# looking for a longterm rp partner.



## ludens (Feb 1, 2020)

hiya, I'm looking for somebody to rp with, preferably just one person, longterm, through discord. I have a certain character I'd like to use, and I'd like to see other's characters.
My character is a dragon named Cypress, he's an absolute bottom.

Whomever is to rp with me should be 18+ and their character male, I don't mind which species! the person must also do descriptive rp, have pretty good grammar, n be able to write a decent amount.
Another note is that I don't enjoy a lot of the kinks shared around here, ask if you're into something specific and I can tell you if I'm comfy with it

hmu if you're interested !


----------



## Sokrio Nazuri (Feb 1, 2020)

Feel free to hit me up on Discord sometime! It's sl0poke #4814.


----------



## ludens (Feb 1, 2020)

Sokrio Nazuri said:


> Feel free to hit me up on Discord sometime! It's sl0poke #4814.


I sent you a request !


----------



## goldcatmask (Feb 1, 2020)

I do have a few questions. When you say 'descriptive' and 'a decent amount', how many sentences are you looking for specifically? I'm interested since you seem like someone who appreciates quality, but i'm not really capable of doing multi-paragraph and i don't exactly have an extensive vocabulary. I do however have good grammar, a fairly decent vocabulary and i can write at least a small paragraph.

As for kinks, i'm pretty vanilla so i likely wouldn't try anything too kinky. I'm also 25 years old.


----------



## ludens (Feb 2, 2020)

goldcatmask said:


> I do have a few questions. When you say 'descriptive' and 'a decent amount', how many sentences are you looking for specifically? I'm interested since you seem like someone who appreciates quality, but i'm not really capable of doing multi-paragraph and i don't exactly have an extensive vocabulary. I do however have good grammar, a fairly decent vocabulary and i can write at least a small paragraph.
> 
> As for kinks, i'm pretty vanilla so i likely wouldn't try anything too kinky. I'm also 25 years old.

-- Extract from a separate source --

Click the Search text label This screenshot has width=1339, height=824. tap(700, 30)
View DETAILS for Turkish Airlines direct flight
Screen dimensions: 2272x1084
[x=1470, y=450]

I don't typically judge by sentence, rather word count,, I'd say a _decent_ amount would be around 150-200+ words perhaps, most of the rps I've done had around 500 words for a reply,, I do appreciate quality though yeah! I don't mind how extensive one's vocabulary is uwu just as long as the replies make sense haha,, and pretty much same for that last part-
You sound pretty fun to rp with though,, if you'd like to talk more, if you have discord,, feel free to pm me your tag if you'd like,,


----------



## goldcatmask (Feb 2, 2020)

ludens said:


> I don't typically judge by sentence, rather word count,, I'd say a _decent_ amount would be around 150-200+ words perhaps, most of the rps I've done had around 500 words for a reply,, I do appreciate quality though yeah! I don't mind how extensive one's vocabulary is uwu just as long as the replies make sense haha,, and pretty much same for that last part-
> You sound pretty fun to rp with though,, if you'd like to talk more, if you have discord,, feel free to pm me your tag if you'd like,,



Idk if i can enjoy an rp if i'm focused on how many words i'm writing per response, but my discord is goldcatmask#7147 if you wanna hmu


----------



## ludens (Feb 2, 2020)

goldcatmask said:


> Idk if i can enjoy an rp if i'm focused on how many words i'm writing per response, but my discord is goldcatmask#7147 if you wanna hmu


Oh ! Um, you don't have to focus on how many words exactly ^^;; it's more or less seeing the size of the paragraph, and just keeping it in mind hh- sorry if I sounded a little too pedantic! I'll send you a request now if that's okay !
edit: it seems your have requests turned off ! I'll pm you my tag aa !


----------



## bootleggy (Feb 2, 2020)

hi, is this still open? This sounds like a pretty fun idea to me, what your looking for sounds like something I can easily fulfill if your not too picky (I tend to write third person, usually match lengths but I can be somewhat descriptive). I’m also pretty lax with the whole nsfw/kink stuff so we can keep it vanilla or even minimal because I’ve got no preference what we do.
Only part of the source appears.